_Set problem_.
Format every line of the records below as a JSON list of strings, one string per line, leaving out blank lines.

── Extracted data

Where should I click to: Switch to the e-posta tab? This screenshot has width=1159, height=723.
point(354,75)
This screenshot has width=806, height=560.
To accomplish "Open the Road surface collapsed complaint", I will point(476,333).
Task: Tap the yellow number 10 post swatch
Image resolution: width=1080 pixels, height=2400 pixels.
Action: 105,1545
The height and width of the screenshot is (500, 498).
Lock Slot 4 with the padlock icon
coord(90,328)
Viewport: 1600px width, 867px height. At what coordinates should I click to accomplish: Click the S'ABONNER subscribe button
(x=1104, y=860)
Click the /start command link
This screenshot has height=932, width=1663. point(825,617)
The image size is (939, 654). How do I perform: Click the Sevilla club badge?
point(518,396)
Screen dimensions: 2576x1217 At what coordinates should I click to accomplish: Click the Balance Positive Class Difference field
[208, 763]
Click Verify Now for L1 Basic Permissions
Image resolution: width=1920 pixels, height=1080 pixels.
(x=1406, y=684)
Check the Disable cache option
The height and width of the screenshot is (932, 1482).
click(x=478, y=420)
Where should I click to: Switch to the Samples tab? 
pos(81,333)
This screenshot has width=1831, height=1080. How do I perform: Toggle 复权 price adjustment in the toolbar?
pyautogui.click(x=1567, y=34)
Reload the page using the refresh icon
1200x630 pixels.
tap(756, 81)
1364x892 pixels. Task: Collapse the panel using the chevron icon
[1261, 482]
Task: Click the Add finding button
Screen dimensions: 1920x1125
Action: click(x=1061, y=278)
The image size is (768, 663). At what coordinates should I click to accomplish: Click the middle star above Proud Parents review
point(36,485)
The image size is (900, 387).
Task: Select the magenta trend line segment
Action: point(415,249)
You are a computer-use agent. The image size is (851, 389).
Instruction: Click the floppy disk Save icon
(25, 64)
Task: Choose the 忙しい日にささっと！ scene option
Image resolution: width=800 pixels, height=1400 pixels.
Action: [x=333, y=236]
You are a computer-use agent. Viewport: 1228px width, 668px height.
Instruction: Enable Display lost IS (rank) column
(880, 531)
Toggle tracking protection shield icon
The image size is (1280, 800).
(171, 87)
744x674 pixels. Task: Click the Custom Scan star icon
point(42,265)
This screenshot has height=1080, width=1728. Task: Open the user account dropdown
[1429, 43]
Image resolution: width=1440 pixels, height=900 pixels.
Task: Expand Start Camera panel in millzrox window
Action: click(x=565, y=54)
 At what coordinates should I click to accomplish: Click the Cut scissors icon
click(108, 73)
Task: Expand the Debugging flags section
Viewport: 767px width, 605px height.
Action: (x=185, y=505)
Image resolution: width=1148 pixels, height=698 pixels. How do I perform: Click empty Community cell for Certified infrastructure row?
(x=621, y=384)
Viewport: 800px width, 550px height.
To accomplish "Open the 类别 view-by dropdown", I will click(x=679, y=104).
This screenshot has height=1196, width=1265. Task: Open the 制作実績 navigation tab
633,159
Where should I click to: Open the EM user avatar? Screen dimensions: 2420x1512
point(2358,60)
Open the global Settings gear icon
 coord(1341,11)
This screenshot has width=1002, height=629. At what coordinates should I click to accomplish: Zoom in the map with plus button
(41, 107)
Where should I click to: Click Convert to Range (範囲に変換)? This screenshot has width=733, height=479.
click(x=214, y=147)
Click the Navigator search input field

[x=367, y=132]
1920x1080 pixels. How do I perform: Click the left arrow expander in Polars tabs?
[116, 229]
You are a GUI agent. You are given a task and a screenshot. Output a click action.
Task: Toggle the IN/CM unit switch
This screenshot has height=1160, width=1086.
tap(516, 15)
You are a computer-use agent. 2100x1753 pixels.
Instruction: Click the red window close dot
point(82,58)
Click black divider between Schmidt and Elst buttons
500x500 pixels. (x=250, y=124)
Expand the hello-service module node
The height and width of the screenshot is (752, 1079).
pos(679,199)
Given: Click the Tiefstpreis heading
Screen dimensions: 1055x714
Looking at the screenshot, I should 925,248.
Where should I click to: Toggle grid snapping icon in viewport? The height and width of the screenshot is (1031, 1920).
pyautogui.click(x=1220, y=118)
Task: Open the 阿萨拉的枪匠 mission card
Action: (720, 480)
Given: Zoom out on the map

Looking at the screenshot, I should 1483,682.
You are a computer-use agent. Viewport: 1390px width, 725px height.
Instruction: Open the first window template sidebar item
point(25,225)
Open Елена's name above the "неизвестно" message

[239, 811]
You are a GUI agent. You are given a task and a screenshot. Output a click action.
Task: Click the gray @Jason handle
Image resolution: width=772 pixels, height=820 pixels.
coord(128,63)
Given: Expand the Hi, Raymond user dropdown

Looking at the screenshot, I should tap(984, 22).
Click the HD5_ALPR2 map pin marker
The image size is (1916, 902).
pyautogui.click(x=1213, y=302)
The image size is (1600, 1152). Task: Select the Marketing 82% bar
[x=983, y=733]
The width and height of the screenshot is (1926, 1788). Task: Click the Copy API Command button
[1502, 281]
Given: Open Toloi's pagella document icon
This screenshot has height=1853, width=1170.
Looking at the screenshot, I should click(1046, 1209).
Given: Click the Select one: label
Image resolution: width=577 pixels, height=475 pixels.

────

_Written reply_.
[
  "Where should I click to: Switch to the e-posta tab? This screenshot has width=1159, height=723.",
  "point(354,75)",
  "This screenshot has width=806, height=560.",
  "To accomplish \"Open the Road surface collapsed complaint\", I will point(476,333).",
  "Task: Tap the yellow number 10 post swatch",
  "Image resolution: width=1080 pixels, height=2400 pixels.",
  "Action: 105,1545",
  "The height and width of the screenshot is (500, 498).",
  "Lock Slot 4 with the padlock icon",
  "coord(90,328)",
  "Viewport: 1600px width, 867px height. At what coordinates should I click to accomplish: Click the S'ABONNER subscribe button",
  "(x=1104, y=860)",
  "Click the /start command link",
  "This screenshot has height=932, width=1663. point(825,617)",
  "The image size is (939, 654). How do I perform: Click the Sevilla club badge?",
  "point(518,396)",
  "Screen dimensions: 2576x1217 At what coordinates should I click to accomplish: Click the Balance Positive Class Difference field",
  "[208, 763]",
  "Click Verify Now for L1 Basic Permissions",
  "Image resolution: width=1920 pixels, height=1080 pixels.",
  "(x=1406, y=684)",
  "Check the Disable cache option",
  "The height and width of the screenshot is (932, 1482).",
  "click(x=478, y=420)",
  "Where should I click to: Switch to the Samples tab? ",
  "pos(81,333)",
  "This screenshot has width=1831, height=1080. How do I perform: Toggle 复权 price adjustment in the toolbar?",
  "pyautogui.click(x=1567, y=34)",
  "Reload the page using the refresh icon",
  "1200x630 pixels.",
  "tap(756, 81)",
  "1364x892 pixels. Task: Collapse the panel using the chevron icon",
  "[1261, 482]",
  "Task: Click the Add finding button",
  "Screen dimensions: 1920x1125",
  "Action: click(x=1061, y=278)",
  "The image size is (768, 663). At what coordinates should I click to accomplish: Click the middle star above Proud Parents review",
  "point(36,485)",
  "The image size is (900, 387).",
  "Task: Select the magenta trend line segment",
  "Action: point(415,249)",
  "You are a computer-use agent. The image size is (851, 389).",
  "Instruction: Click the floppy disk Save icon",
  "(25, 64)",
  "Task: Choose the 忙しい日にささっと！ scene option",
  "Image resolution: width=800 pixels, height=1400 pixels.",
  "Action: [x=333, y=236]",
  "You are a computer-use agent. Viewport: 1228px width, 668px height.",
  "Instruction: Enable Display lost IS (rank) column",
  "(880, 531)",
  "Toggle tracking protection shield icon",
  "The image size is (1280, 800).",
  "(171, 87)",
  "744x674 pixels. Task: Click the Custom Scan star icon",
  "point(42,265)",
  "This screenshot has height=1080, width=1728. Task: Open the user account dropdown",
  "[1429, 43]",
  "Image resolution: width=1440 pixels, height=900 pixels.",
  "Task: Expand Start Camera panel in millzrox window",
  "Action: click(x=565, y=54)",
  " At what coordinates should I click to accomplish: Click the Cut scissors icon",
  "click(108, 73)",
  "Task: Expand the Debugging flags section",
  "Viewport: 767px width, 605px height.",
  "Action: (x=185, y=505)",
  "Image resolution: width=1148 pixels, height=698 pixels. How do I perform: Click empty Community cell for Certified infrastructure row?",
  "(x=621, y=384)",
  "Viewport: 800px width, 550px height.",
  "To accomplish \"Open the 类别 view-by dropdown\", I will click(x=679, y=104).",
  "This screenshot has height=1196, width=1265. Task: Open the 制作実績 navigation tab",
  "633,159",
  "Where should I click to: Open the EM user avatar? Screen dimensions: 2420x1512",
  "point(2358,60)",
  "Open the global Settings gear icon",
  " coord(1341,11)",
  "This screenshot has width=1002, height=629. At what coordinates should I click to accomplish: Zoom in the map with plus button",
  "(41, 107)",
  "Where should I click to: Click Convert to Range (範囲に変換)? This screenshot has width=733, height=479.",
  "click(x=214, y=147)",
  "Click the Navigator search input field",
  "[x=367, y=132]",
  "1920x1080 pixels. How do I perform: Click the left arrow expander in Polars tabs?",
  "[116, 229]",
  "You are a GUI agent. You are given a task and a screenshot. Output a click action.",
  "Task: Toggle the IN/CM unit switch",
  "This screenshot has height=1160, width=1086.",
  "tap(516, 15)",
  "You are a computer-use agent. 2100x1753 pixels.",
  "Instruction: Click the red window close dot",
  "point(82,58)",
  "Click black divider between Schmidt and Elst buttons",
  "500x500 pixels. (x=250, y=124)",
  "Expand the hello-service module node",
  "The height and width of the screenshot is (752, 1079).",
  "pos(679,199)",
  "Given: Click the Tiefstpreis heading",
  "Screen dimensions: 1055x714",
  "Looking at the screenshot, I should 925,248.",
  "Where should I click to: Toggle grid snapping icon in viewport? The height and width of the screenshot is (1031, 1920).",
  "pyautogui.click(x=1220, y=118)",
  "Task: Open the 阿萨拉的枪匠 mission card",
  "Action: (720, 480)",
  "Given: Zoom out on the map",
  "Looking at the screenshot, I should 1483,682.",
  "You are a computer-use agent. Viewport: 1390px width, 725px height.",
  "Instruction: Open the first window template sidebar item",
  "point(25,225)",
  "Open Елена's name above the \"неизвестно\" message",
  "[239, 811]",
  "You are a GUI agent. You are given a task and a screenshot. Output a click action.",
  "Task: Click the gray @Jason handle",
  "Image resolution: width=772 pixels, height=820 pixels.",
  "coord(128,63)",
  "Given: Expand the Hi, Raymond user dropdown",
  "Looking at the screenshot, I should tap(984, 22).",
  "Click the HD5_ALPR2 map pin marker",
  "The image size is (1916, 902).",
  "pyautogui.click(x=1213, y=302)",
  "The image size is (1600, 1152). Task: Select the Marketing 82% bar",
  "[x=983, y=733]",
  "The width and height of the screenshot is (1926, 1788). Task: Click the Copy API Command button",
  "[1502, 281]",
  "Given: Open Toloi's pagella document icon",
  "This screenshot has height=1853, width=1170.",
  "Looking at the screenshot, I should click(1046, 1209).",
  "Given: Click the Select one: label",
  "Image resolution: width=577 pixels, height=475 pixels."
]